Am Montag, den 29. Dezember, um 23:40 Uhr zeigt Arte den Film „Die Finanzen des Großherzogs“ von Friedrich Wilhelm Murnau (Wdh. 31.12; 3:30 Uhr).

Der über die friedliche Mittelmeerinsel Abacco regierende Don Ramon sieht sich mit leerer Staatskasse, einem skrupellosen Schuldeneintreiber und hinterhältigen Industriellen konfrontiert.
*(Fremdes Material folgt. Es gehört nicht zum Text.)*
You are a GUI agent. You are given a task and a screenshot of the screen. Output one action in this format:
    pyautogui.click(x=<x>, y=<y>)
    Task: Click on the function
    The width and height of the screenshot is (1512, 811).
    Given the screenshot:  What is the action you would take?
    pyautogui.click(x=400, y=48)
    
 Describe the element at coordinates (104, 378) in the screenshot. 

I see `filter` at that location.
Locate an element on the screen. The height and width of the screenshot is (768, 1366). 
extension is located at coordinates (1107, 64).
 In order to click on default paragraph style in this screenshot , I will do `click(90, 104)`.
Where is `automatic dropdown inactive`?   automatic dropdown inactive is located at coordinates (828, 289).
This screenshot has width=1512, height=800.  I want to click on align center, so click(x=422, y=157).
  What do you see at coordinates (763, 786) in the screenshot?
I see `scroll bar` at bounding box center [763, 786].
Eine Ehe mit der russischen Großfürstin Olga könnte den liebenswürdigen Regenten noch retten – wäre da nicht Olgas Bruder, der die Heirat verhindern möchte. Zum Glück taucht der mysteriöse Abenteurer Philipp Collins auf, der seine ganz eigenen Pläne hat … ARTE zeigt Friedrich Wilhelm Murnaus Stummfilm aus dem Jahr 1924 in Erstaufführung der restaurierten neuvertonten Fassung.

Quelle: Arte

Wer Lust und Zeit hat, kann ich davor auch noch auf dem gleichen Sender um 22:40 Uhr die einstündige Doku „Ein Teufel aus Tasmanien“ über das wildbewegte Leben des legendären Hollywood-Stars Errol Fynn anschauen.